中午,公务员送了辣子鸡和炒腊肉还有香菇油菜。
下午3点,我们就不再玩麻将,我回到学员队。
4点收假,4:30吃饭。
6点,区队长带各区队到所分配教室,领课本、文具。
上课
国庆节过后,10月3日晚正式收假。
晚上点名,宣布各班干部配置。
晚饭后,队长就找了我,说老班长推荐我当班长,但我已经是队团支委,就不再担任班长,让我推荐。
我有些失落地推荐曹振刚,毕竟我们俩的家乡离得最近。
“也不行啊,他是团小组长,不兼任。”
最后我推荐了河南的刘小东。
后来宣布班长名单时,他是全队3个来自农村的班长之一;还应该是因为出自农村。这乍一看好像是对农村的歧视,其实单就学识、见识而言城里学院的的确确是比我们农村高出一截。
这不是城里人有多聪明,而是因为我们不在同一起跑线上。
在我们农村,小学正赶上了文&;革,当时讲“开门办学”,我们一年放假是麦收假和秋收假,平时,只要生产队需要,我们就去学农。
主要的是,虽然中学我们已经改革开放,但我们农村即使是我们一中,也没个真正的图书馆,又基本没电视看,我们的知识全部来自当时还很左的教材,而信息则来自每天早晨不到半个小时的学校有线广播转播的新闻。
城里人呢,人家有图书馆,至少收音机很常见吧。
国家资源配置的倾斜,让我们城乡之间出现巨大差距。
10月4日吃过早饭,我们也像老学员一样,列队到自己的教室。
我们学校,教室的分配是,每个区队也就是相当于地方大学的班级,都有自己的教室。这个教室,一是用来上本区队单独上的课,还有就是用来上自习。

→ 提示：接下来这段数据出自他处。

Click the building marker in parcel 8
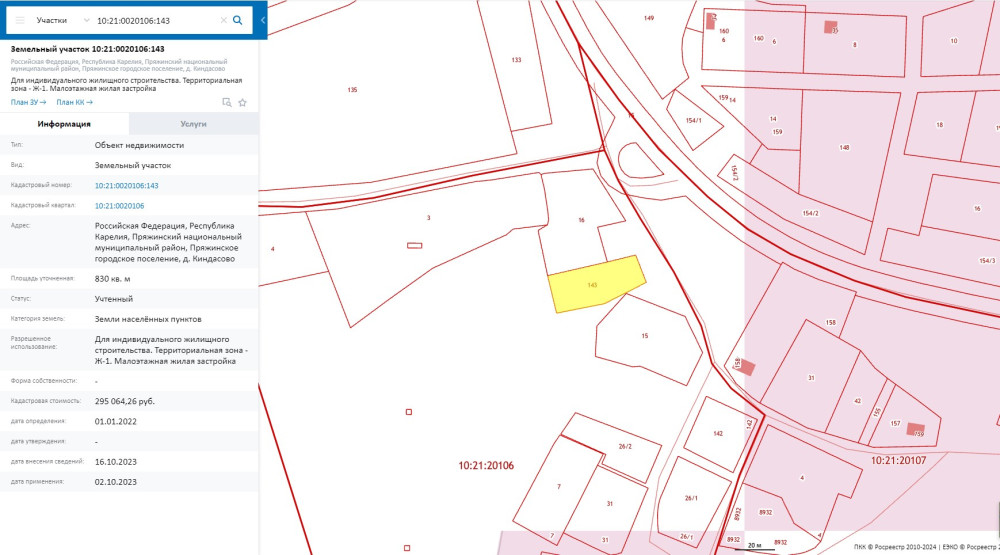Viewport: 1000px width, 555px height. (829, 27)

大一上的都是公共基础课,像高数、普物、普化和党史什么的,基本上都是大课,最少是一个队在一起,有的比如党史,是全年级在一起在阶梯教室上。
大学的第一节课,也就是我们的第一节大学课,我们提前至少20多分钟就等在座位上。
上课号一响,一戴着酒瓶子底样眼镜的军官教员就推门进来。
“戴帽子,起立。”区队长喊口令,“稍息,立正。报告教员,学员8320队4区队准备完毕,是否上课,请指示。”
“上课。”
“脱帽,坐下。”书包 网 。 想看书来
喂猪理论
“同志们,我姓曹,你们可能从课程表上已经看到。”这个戴厚眼镜的军官说,“今天开始,一直到下学期结束,由我为你们讲授《高等数学》,两学期共240学时,考试两次(那时,还没有学分制,课程分考试、考察),重要性就不用我说了。”
他把风纪扣解开――那时的军装,是合领,不但扣上扣子,风纪扣也必须系上,这是那个年代当兵军人最为头疼的,不过那个年代基本上各行各业都是以让人不舒服为己任。

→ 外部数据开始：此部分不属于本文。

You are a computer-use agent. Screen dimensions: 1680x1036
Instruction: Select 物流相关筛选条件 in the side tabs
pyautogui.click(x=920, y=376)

“大家可能不满意了,怎么这么重要的一门课,你连教案都没有啊?”
这时,我们才注意到,他是空着手的。
“同志们,你们可以看看手中的教材,是1953年樊映川版的,也就是说,已经27年没变了。这书我也参加编撰了,并且一直在教它。27年,我如果还需要教案,除非我是傻子,或者学校是傻子。当然,学校不是,所以,教务部来听课时,我得带教案。”
他一上来就把教务部说成了傻子,着实让我们大吃一惊。
“还有,你们是大学生了。”它把袖子挽了起来――这也是内务条令所不允许的。